Castellanza (27 Nov 2007) Ieri sera al Consiglio Comunale molta attenzione è stata dedicata al secondo punto all'odg: "Variante Urbanistica – Via Madonnina – ai sensi della L.R. 12/2005 art. 25, comma 1, e 1 bis (ex L.R. 23/97 art. 2, comma 2, lettera a) ed f) )", approvato dopo lunga discussione con il voto favorevole anche delle minoranze con esclusione del gruppo Impegno per la Città che si è astenuto.

Al centro del dibattito, su quella che sembrava la 'solita' variante urbanistica (ne sono già passate almeno 4 in Consiglio negli ultimi 12 mesi), l'impatto sociale e urbanistico di un intervento che il sindaco Fabrizio Farisoglio ha definito senza mezze misure una "possibilita' epocale" per la città.

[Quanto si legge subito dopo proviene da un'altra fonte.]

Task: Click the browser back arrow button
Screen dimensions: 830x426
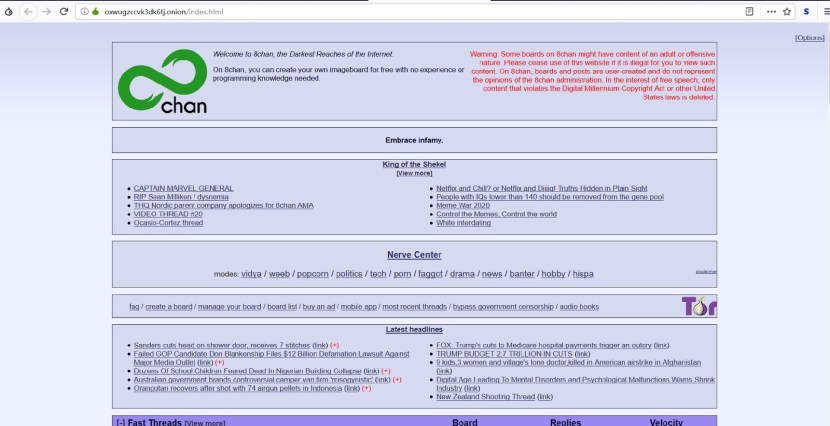Action: (x=26, y=11)
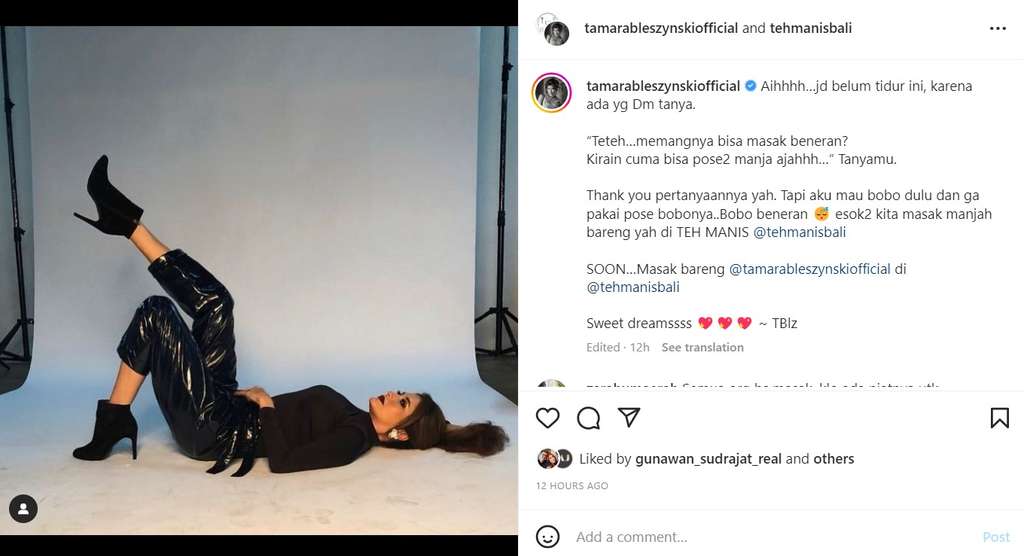View the story ring avatar beside the caption

(553, 93)
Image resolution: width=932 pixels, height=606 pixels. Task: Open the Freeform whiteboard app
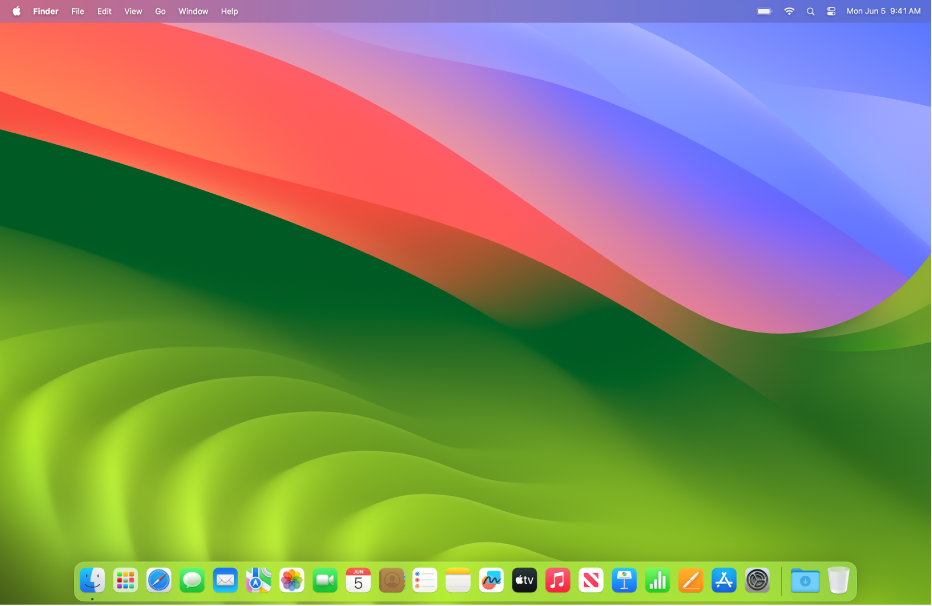tap(490, 580)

Tutto nasce dall'annoso problema di dare un alloggio decoroso alle 60 famiglie che abitano nei fatiscenti palazzi di Via San Giulio e l'occasione è stata una disponibilità da parte della Regione Lombardia, attraverso l'ALER (Azienda Lombarda Edilizia Residenziale), progetti 'immediatamente cantierabili', ha riferito l'assessore Vittorio Caldiroli; significa progetti che possano essere avviati in cantiere nella tarda primavera del 2008 e consegnati nel dicembre 2009. Così è nata l'idea di usare uno dei pochi terreni di proprietà comunale, all'incrocio tra Via Madonnina e Via per Rescalda, poco più di 2.000 metri quadri su cui costruire una quarantina di alloggi per circa 60 persone che così avranno l'opportunità di lasciare Via San Giulio restando ad abitare a 150 metri di distanza. E l'idea da poco si è trasformata in opportunità visto che Castellanza, unica in provincia di Varese, si è vista dare via libera all'iter di approvazione che porterà un finanziamento dell'intera opera per 4,6 milioni di Euro.

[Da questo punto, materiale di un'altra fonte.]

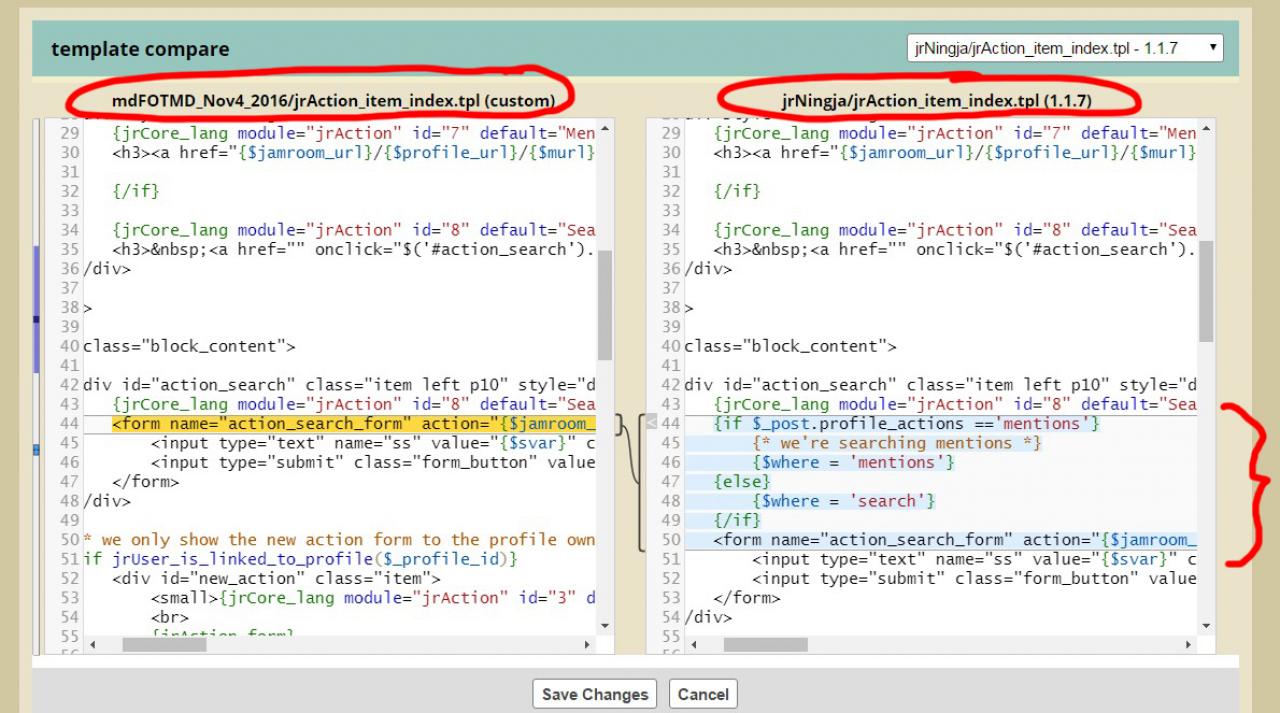
Task: Click the right pane vertical scrollbar thumb
Action: click(1205, 290)
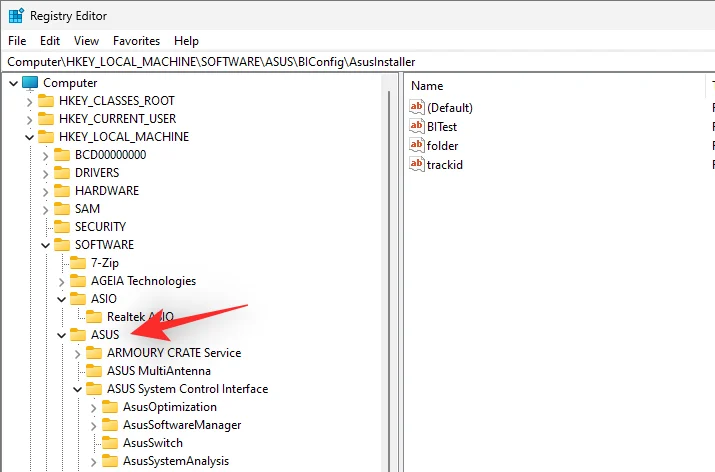Select the Computer root node icon

point(30,83)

La preoccupazione dei consiglieri, anche di maggioranza, è lo squilibrio che l'edificio può portare ad una zona già oggetto di una discreta pressione urbanistica, in un'area che non era edificabile nel precedente PRG, dove un boschetto di Robinie dovrebbe lasciare posto a un condominio di non trascurabili dimensioni. Secondo Lidia Zaffaroni capogruppo di Insieme per Castellanza (che poi comunque ha votato a favore) è singolare la preoccupazione manifestata anche da esponenti del centro destra quando l'assessore regionale Boni (Lega) avrebbe in animo un emendamento alla L.R.12/2005 per consentire proprio ai comuni di destinare aree oggi a parco per l'edilizia.

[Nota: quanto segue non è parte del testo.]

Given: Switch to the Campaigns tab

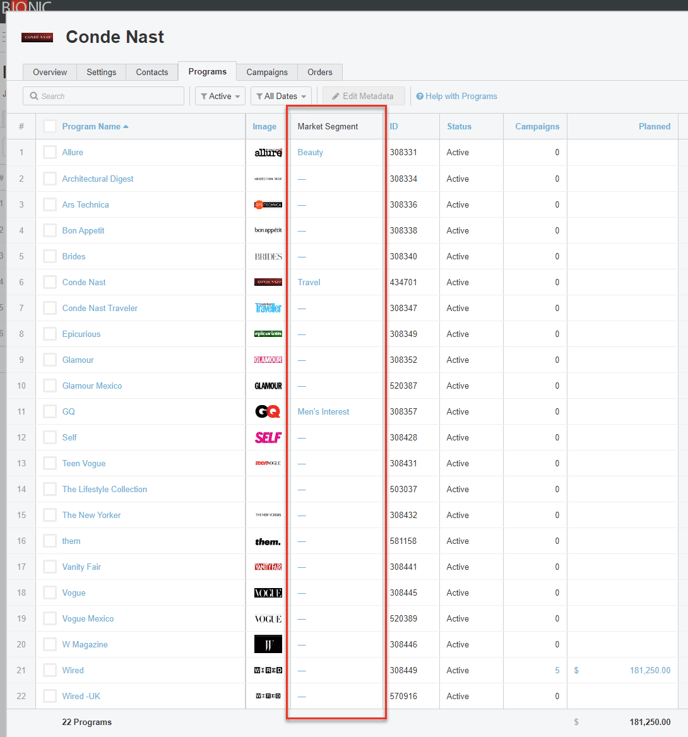Looking at the screenshot, I should pos(267,72).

Prevale però tra i consiglieri la preoccupazione di rispondere in via definitiva a quella che e' considerata una vera e propria emergenza sociale.

E' così con dichiarazioni di indirizzo al sindaco affinchè inserisca in sede di PGT la destinazione dell'area dove sorgono oggi i 'palazzoni' a servizi pubblici (area verde o affini ...), la mozione è passata con l'astensione del solo gruppo Impegno per la Città, forse ancora innamorato di vecchi progetti inattuabili.

Così il Consiglio ha dato disco verde per far si che nel 2010, sistemate 40 famiglie qui e 20 in Via San Giovanni dove dovrebbe partire un'altro intervento, gli obbrobriosi cimeli degli anni cinquanta (ben visibili da tutti i turisti che vanno a Milano lungo la A8) vengano cancellati per ridare equilibrio a un quartiere che, ormai stretto tra autostrada e ferrovia (ricordiamo a chi se ne fosse dimenticato che la Via Rescalda e la Via Gerenzano sono diventate a fondo cieco), rischia il soffocamento visto anche il regalino da quasi 50.000 metri cubi che sta sorgendo in via Buonarroti (i lavori delle fondazioni sono ormai in fase avanzata).

Una domanda di fondo resta nell'aula: giusto e apprezzabile l'intento, lodevole la capacità di 'portare a casa' 4,6 milioni di Euro ... che progetto c'è per la città? A furia di varianti e piani di intervento mirati il vecchio PRG viene stravolto prima che il nuovo veda la luce: la città cambia ma senza un piano strategico può darsi che l'effetto hinterland abbia il sopravvento prima che ce ne si accorga.